An astronaut stands at a position on the Moon such that Earth is directly overhead and releases a Moon rock that was in her hand.

(c) What is the gravitational force exerted by the Earth on the same 2.7-kg rock resting on the surface of the Moon?
answer in mN

I keep calculating this but am getting it wrong please help
((6.67x10^-11Nm^2) / kg^2 x 2.7kg x (7.35x10^22kg) / (3.8226x10^8m)^2).

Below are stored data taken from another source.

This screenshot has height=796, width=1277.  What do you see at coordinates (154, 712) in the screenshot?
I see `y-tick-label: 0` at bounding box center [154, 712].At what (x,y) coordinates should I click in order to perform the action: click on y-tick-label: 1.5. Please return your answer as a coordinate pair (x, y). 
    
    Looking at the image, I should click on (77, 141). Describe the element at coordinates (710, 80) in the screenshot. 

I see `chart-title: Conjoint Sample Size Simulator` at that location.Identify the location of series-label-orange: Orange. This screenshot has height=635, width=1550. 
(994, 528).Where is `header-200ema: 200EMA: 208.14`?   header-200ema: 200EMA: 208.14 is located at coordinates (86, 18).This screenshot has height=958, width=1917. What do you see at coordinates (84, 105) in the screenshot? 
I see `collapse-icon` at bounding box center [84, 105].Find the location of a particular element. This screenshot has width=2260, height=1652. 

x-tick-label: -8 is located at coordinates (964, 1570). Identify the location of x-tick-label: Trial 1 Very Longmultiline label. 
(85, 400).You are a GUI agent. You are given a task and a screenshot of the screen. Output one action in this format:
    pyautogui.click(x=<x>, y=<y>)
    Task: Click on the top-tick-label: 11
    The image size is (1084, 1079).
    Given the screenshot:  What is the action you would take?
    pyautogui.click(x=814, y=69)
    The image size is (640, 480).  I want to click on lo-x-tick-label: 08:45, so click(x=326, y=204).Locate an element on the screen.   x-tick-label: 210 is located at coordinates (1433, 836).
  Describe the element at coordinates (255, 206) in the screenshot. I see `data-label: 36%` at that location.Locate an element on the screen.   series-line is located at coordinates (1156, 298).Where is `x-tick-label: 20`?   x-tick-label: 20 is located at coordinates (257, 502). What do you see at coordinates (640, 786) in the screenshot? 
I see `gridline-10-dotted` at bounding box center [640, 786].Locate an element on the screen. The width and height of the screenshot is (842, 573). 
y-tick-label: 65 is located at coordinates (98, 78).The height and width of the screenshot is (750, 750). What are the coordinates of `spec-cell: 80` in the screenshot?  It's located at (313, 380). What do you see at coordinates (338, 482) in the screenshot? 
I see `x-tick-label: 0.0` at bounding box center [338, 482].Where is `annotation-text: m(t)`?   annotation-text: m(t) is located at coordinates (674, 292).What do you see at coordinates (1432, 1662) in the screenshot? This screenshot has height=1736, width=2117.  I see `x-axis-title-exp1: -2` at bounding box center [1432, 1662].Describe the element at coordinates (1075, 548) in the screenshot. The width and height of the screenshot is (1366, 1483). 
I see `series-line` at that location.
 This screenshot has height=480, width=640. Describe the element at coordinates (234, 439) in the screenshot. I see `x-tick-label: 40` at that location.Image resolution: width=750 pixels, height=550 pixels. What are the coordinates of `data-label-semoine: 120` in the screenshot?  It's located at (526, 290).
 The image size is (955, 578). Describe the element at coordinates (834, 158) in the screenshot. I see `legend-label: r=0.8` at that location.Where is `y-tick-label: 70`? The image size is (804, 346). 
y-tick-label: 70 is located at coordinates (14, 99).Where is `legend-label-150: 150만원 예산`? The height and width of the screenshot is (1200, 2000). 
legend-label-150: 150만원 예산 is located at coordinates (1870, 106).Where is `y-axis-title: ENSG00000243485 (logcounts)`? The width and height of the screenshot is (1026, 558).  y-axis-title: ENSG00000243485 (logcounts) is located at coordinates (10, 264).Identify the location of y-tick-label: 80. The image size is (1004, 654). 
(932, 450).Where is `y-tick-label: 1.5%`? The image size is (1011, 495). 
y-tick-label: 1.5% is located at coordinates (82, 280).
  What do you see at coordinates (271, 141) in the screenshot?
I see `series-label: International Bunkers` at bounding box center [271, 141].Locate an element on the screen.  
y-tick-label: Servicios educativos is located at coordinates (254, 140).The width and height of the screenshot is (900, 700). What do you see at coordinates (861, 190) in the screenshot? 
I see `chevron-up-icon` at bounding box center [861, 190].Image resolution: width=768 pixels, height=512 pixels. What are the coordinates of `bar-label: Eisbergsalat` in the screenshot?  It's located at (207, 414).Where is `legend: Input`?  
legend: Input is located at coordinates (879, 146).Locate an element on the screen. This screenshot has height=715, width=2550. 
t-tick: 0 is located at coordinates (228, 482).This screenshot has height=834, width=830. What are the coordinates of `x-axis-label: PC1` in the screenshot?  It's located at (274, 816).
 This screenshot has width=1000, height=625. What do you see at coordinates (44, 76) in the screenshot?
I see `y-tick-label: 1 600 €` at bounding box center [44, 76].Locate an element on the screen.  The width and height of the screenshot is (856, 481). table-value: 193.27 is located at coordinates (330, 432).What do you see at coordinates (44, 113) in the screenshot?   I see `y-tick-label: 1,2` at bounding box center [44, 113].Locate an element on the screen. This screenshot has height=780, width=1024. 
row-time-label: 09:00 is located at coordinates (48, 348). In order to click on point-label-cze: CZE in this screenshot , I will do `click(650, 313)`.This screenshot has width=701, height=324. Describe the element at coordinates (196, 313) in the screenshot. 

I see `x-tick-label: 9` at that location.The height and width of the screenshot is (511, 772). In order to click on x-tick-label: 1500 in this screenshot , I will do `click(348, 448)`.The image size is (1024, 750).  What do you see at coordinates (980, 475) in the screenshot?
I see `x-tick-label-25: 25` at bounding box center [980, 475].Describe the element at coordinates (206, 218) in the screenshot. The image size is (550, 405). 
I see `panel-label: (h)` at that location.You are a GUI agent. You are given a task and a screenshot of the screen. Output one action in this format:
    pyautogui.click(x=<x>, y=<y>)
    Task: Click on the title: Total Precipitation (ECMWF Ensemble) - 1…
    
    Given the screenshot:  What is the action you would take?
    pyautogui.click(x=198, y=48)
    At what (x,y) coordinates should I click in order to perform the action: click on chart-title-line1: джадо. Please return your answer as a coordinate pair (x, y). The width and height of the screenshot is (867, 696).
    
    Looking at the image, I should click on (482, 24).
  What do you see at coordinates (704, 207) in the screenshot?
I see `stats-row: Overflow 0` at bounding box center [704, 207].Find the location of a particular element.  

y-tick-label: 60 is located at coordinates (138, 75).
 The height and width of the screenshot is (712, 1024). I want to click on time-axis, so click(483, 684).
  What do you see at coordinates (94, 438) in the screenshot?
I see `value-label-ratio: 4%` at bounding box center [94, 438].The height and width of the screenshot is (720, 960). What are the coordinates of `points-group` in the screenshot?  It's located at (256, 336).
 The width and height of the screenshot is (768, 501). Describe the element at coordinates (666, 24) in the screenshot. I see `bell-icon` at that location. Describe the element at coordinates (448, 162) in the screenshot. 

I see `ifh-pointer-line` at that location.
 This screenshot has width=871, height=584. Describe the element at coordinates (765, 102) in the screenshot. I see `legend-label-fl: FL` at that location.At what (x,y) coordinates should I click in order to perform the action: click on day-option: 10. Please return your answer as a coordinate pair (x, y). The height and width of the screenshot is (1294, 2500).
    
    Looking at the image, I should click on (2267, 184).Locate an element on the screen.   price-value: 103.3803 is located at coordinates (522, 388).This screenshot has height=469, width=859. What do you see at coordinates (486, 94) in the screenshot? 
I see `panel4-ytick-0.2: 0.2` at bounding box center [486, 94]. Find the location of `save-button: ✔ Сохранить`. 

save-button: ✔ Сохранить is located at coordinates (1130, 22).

gives me about 9.06x10^-5 N so mN its about .09 mN but its wrong.

F =G•m•M(E)/[R(EM) –R(M)]²,

where
the gravitational constant G =6.67•10^-11 N•m²/kg²,
m =2.7 kg,
Earth’s mass is M(E) = 5.97•10^24 kg,
Distance between the centres of the Earth
and the Moon
R(EM) =384467000 m.
Moon’ radius R(M) =1737000 m.
My result is F = 7.34•10^-3 N

To calculate the gravitational force exerted by the Earth on the Moon rock, you can use the formula:

F = (G * m1 * m2) / r^2

Where:
F is the gravitational force
G is the gravitational constant (approximately 6.67 x 10^-11 Nm^2/kg^2)
m1 is the mass of the Moon rock (2.7 kg in this case)
m2 is the mass of the Earth (approximately 5.97 x 10^24 kg)
r is the distance between the center of the Earth and the center of the Moon (approximately 3.8226 x 10^8 m)

Let's plug in the values:

F = (6.67 x 10^-11 Nm^2/kg^2 * 2.7 kg * 5.97 x 10^24 kg) / (3.8226 x 10^8 m)^2

Now, let's calculate it step by step:

1. Calculate the denominator:
(3.8226 x 10^8 m)^2 = 1.4601 x 10^17 m^2

2. Multiply the masses:
2.7 kg * 5.97 x 10^24 kg = 1.6149 x 10^25 kg

3. Evaluate the numerator:
6.67 x 10^-11 Nm^2/kg^2 * 1.6149 x 10^25 kg = 1.0769233 x 10^15 Nm^2

4. Calculate the final gravitational force:
F = (1.0769233 x 10^15 Nm^2) / (1.4601 x 10^17 m^2)

F ≈ 7.3837 x 10^-3 N

To convert this to millinewtons (mN), you multiply the result by 1000.

7.3837 x 10^-3 N * 1000 = 7.3837 mN

Therefore, the gravitational force exerted by the Earth on the 2.7 kg Moon rock resting on the surface of the Moon is approximately 7.3837 mN.